2) House 2, bought on August 9, 2022 (so mortgage balance for mortgage interest deduction is mortgage interest below $750,000 mortgage balance). Beginning mortgage balance was $1,115,000 and ending was $1,110,375.15, so the average balance was $1,112,687.575. The interest for the year was $14,816.63. Between August 9th and the end of the year, the house was owned for 145 days, or 4 months, 23 days.
If the proration does apply, then I think I would be able to deduct the following:
Average balance of loan for house 1, is $834,723.59. If I prorate it to reflect the months owned, it would be (11/12)*$834,723.59=$765,163.29.
Average balance of loan for house 2 is $1,112,687.575. Prorated to reflect the months owned (4/12), would be (4/12)*$1,112,687.575=$370,895.85.
Add those average balances together $765,163.29 + $370,895.85 = $1,136,059.14 (Table 1 line 12)
Based on 2016 loan date the qualifying loan limit is lower of $1M or $765,163.29 (Table 1 line 11). Therefore $765,163.29 /$1,136,059.14 = 0.6735, or .674 rounded to the nearest 3 decimal points (Table 1 line 14)
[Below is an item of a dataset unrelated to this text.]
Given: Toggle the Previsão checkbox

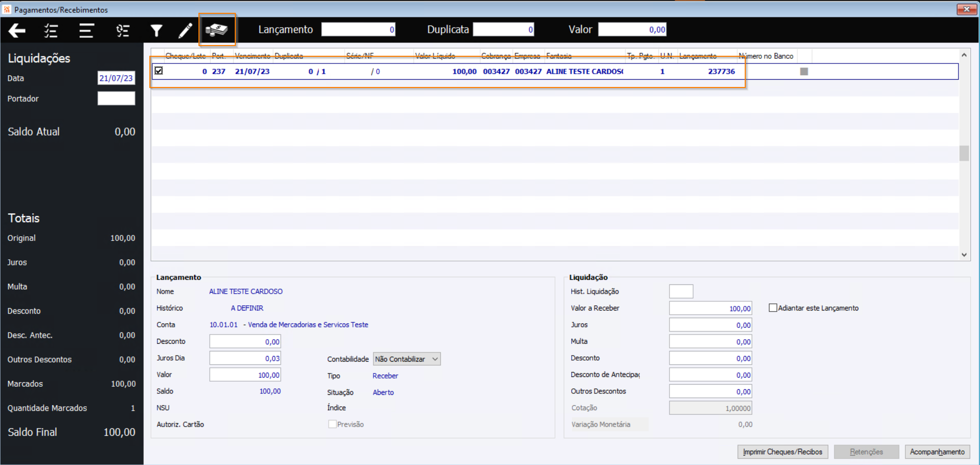Looking at the screenshot, I should [x=332, y=424].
Total interest paid: $25,902.03+$14,816.63= $40,718.66 (Table 1 line 13) x .674 = $27,444.38 Deductible interest paid (Table 1 line 15).
In sum, can you please point me to the guidance on how to prorate the average loan balance by the months owned? And in this case, would the proper number of months be 11/12 and 4/12? Thank you!
Your calculations and prorations (11/12 and 4/12) all appear correct. In Publication 936 see examples 1 and 2 in the Average Monthly balance section (here and extracted below) to see proration examples.
Example 1.
In 1986, Sharon took out a first mortgage of $1,400,000. The mortgage was a 7-year balloon note and the entire balance on the note was due in 1993. She refinanced the debt in 1993 with a new 30-year mortgage (grandfathered debt). On March 2, 2022, when the home had a fair market value of $1,700,000 and she owed $500,000 on the mortgage, Sharon took out a second mortgage for $200,000. She used $180,000 of the proceeds to make substantial improvements to her home (home acquisition debt) and the remaining $20,000 to buy a car (home equity debt). Under the loan agreement, Sharon must make principal payments of $1,000 at the end of each month. During 2022, her principal payments on the second mortgage totaled $10,000.
To complete Table 1, line 7, Sharon must figure a separate average balance for the part of her second mortgage that is home acquisition debt. The January and February balances were zero. The March through December balances were all $180,000 because none of her principal payments are applied to the home acquisition debt. (They are all applied to the home equity debt, reducing it to $10,000 [$20,000 − $10,000].) The monthly balances of the home acquisition debt total $1,800,000 ($180,000 × 10). Therefore, the average balance of the home acquisition debt for 2022 was $150,000 ($1,800,000 ÷ 12).
Example 2.
The facts are the same as in Example 1. In 2023, Sharon's January through October principal payments on her second mortgage are applied to the home equity debt, reducing it to zero. The balance of the home acquisition debt remains $180,000 for each of those months. Because her November and December principal payments are applied to the home acquisition debt, the November balance is $179,000 ($180,000 − $1,000) and the December balance is $178,000 ($180,000 − $2,000). The monthly balances total $2,157,000 [($180,000 × 10) + $179,000 + $178,000]. Therefore, the average balance of the home acquisition debt for 2023 is $179,750 ($2,157,000 ÷ 12).